Şikayet edenlere çözüm nedir diye sorsanız belediyeyi gösterirler. Şikayet edenlerin sesini kesmenin kısa yolu anne, yavru, hasta bakmayıp toplamak, barınağa kapatmak, barınak olmayan yerlerde öldürmek ya da ormana çöplüğe terk etmektir.
Sadece şikayetleriyle onların canına kıyanlara yol ve sebep gösterenleri kınamaya devam edeceğiz. Yüce Tanrı onları İNSAN olarak yaratmışsa kupkuru övünmekle İNSAN olunmuyor. Çocuğunuza, arkadaşını ya da komşunun çocuğunu övmekle ona övgüye değer nitelikler kazandıramazsınız .
Haydi bakalım ! YÜCE İNSAN olmanın övüncünü taşıyıp sadece şikayet edenler , YÜCE VARLIĞINIZIN gücünü gösterin. Tahammül gösteremediğiniz, kendi yarattığınız insan kaynaklı binlerce tehlikeyi görmezden gelip varlıklarını insanlığın en büyük tehlikesi olarak gördüğünüz diğer canları öldürmeden çözüm bulun.. Siz onları yok ettikçe dünyayı yaşanabilir olmaktan çıkarıyorsunuz.

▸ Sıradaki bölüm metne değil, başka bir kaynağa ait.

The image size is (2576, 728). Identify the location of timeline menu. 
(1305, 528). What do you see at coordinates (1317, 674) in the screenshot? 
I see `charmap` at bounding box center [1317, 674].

Şimdi diğer köpekler büyük tehlike altında Civardaki tüm arkadaşları toplanacak. Ya müebbet hapse ya da ölüme gidecekler. Onlar için hafifletici sebep yok. Suçları sabit , HAYVAN olmak. Bebeğe tecavüz eden İNSANın söz hakkı var, suçu HAYVAN olarak doğmuş olanın yaşam hakkı yok.